For a really fresh perspective on the technique for cloning from zygotes, read this fortnight’s Inside the Paper. Pioneered by Nature Reports Stem Cells, this new form of science reporting posts edited discussions between authors and reviewers from the peer review process. Learn what the foremost experts in the field had to say about a paper’s context, strengths, and shortcomings. See what the authors saw, and read their responses. (And you can add your own comments on The Niche.)

See all this, and more, at Nature Reports Stem Cells — and it is all free.

Scintilla now open to all

Nascent: Scintilla

The latest new website in a week of new launches hectic even by the standards of Nature Publishing Group is a social site called Scintilla. Alf Eaton, who with Euan Adie in NPG’s web publishing division created the site, explains all at the above-linked post at Nascent. Briefly, Scintilla is an aggregator of publication databases, news stories and blogs about science which users can read, rate and recommend to each other. It has its own discussion group here, for people to provide comments and feedback.

Scintilla has been welcomed by several scientist bloggers, including Neil Saunders. Attilla Csordas, who blogs at Partial Immortalization and at The Niche (the Nature Reports Stem Cells blog), having earlier in the week called Nature Publishing Group the Google of science publishing, is now moved to refer to us as “Natureplex”. (Read his initial reactions to Scintilla here.) What next?

Nature Nanotechnology June issue is out

Nature Nanotechnology is now in volume 2. The latest issue of this second volume covers topics as diverse as: processing nanowire devices; imaging defects in nanotubes; DNA nanochannels; transparent and flexible nanoelectronics; polymer nanofibres; and the separation of left- and right-handed nanotubes.

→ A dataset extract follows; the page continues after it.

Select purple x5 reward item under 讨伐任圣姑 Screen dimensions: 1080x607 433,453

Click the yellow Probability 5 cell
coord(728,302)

These original research articles are complemented by the News & Views section, a Commentary article about the challenges and opportunities that ‘post-academic’ science presents for the nanoscience and technology community, an Editorial about the role of nanoscience in combating climate change, and a Thesis article about the regulation of new nano-enabled products and devices in nanomedicine.

June’s Progress article, FREE to access online, is Biomimetics of photonic nanostructures, by Andrew R. Parker and Helen E. Townley. It reviews the use of diatoms, viruses and other living objects to fabricate photonic nanostructures.